─── DATA FOR THIS TASK ───

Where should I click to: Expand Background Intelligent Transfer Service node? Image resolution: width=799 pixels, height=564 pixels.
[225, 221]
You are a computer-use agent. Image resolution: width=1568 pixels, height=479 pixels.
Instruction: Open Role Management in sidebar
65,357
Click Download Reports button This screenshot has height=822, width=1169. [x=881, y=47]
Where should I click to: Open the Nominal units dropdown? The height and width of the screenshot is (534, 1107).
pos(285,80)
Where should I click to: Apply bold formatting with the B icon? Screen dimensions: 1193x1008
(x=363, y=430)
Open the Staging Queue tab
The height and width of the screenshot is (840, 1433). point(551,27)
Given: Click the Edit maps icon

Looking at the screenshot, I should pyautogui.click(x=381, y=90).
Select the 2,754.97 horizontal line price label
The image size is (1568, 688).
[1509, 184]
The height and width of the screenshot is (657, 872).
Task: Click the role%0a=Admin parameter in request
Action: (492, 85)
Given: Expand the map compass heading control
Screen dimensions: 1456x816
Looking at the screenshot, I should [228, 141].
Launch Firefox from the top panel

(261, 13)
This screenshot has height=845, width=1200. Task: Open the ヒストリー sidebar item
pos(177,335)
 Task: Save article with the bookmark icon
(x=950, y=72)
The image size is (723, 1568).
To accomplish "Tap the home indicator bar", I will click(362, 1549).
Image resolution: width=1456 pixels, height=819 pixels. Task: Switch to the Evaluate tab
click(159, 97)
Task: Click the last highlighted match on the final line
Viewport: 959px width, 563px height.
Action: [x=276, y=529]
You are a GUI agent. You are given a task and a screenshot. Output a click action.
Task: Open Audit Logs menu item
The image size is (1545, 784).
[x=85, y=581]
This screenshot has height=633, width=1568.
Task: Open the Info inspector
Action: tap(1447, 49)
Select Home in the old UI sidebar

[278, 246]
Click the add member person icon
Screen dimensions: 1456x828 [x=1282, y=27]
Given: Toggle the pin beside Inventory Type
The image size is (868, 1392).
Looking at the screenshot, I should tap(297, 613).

───

## REQUIRED TASK
Reproduce every row above word for word, with no changes.

## FULL ANSWER
Where should I click to: Expand Background Intelligent Transfer Service node? Image resolution: width=799 pixels, height=564 pixels.
[225, 221]
You are a computer-use agent. Image resolution: width=1568 pixels, height=479 pixels.
Instruction: Open Role Management in sidebar
65,357
Click Download Reports button This screenshot has height=822, width=1169. [x=881, y=47]
Where should I click to: Open the Nominal units dropdown? The height and width of the screenshot is (534, 1107).
pos(285,80)
Where should I click to: Apply bold formatting with the B icon? Screen dimensions: 1193x1008
(x=363, y=430)
Open the Staging Queue tab
The height and width of the screenshot is (840, 1433). point(551,27)
Given: Click the Edit maps icon

Looking at the screenshot, I should pyautogui.click(x=381, y=90).
Select the 2,754.97 horizontal line price label
The image size is (1568, 688).
[1509, 184]
The height and width of the screenshot is (657, 872).
Task: Click the role%0a=Admin parameter in request
Action: (492, 85)
Given: Expand the map compass heading control
Screen dimensions: 1456x816
Looking at the screenshot, I should [228, 141].
Launch Firefox from the top panel

(261, 13)
This screenshot has height=845, width=1200. Task: Open the ヒストリー sidebar item
pos(177,335)
 Task: Save article with the bookmark icon
(x=950, y=72)
The image size is (723, 1568).
To accomplish "Tap the home indicator bar", I will click(362, 1549).
Image resolution: width=1456 pixels, height=819 pixels. Task: Switch to the Evaluate tab
click(159, 97)
Task: Click the last highlighted match on the final line
Viewport: 959px width, 563px height.
Action: [x=276, y=529]
You are a GUI agent. You are given a task and a screenshot. Output a click action.
Task: Open Audit Logs menu item
The image size is (1545, 784).
[x=85, y=581]
This screenshot has height=633, width=1568.
Task: Open the Info inspector
Action: tap(1447, 49)
Select Home in the old UI sidebar

[278, 246]
Click the add member person icon
Screen dimensions: 1456x828 [x=1282, y=27]
Given: Toggle the pin beside Inventory Type
The image size is (868, 1392).
Looking at the screenshot, I should tap(297, 613).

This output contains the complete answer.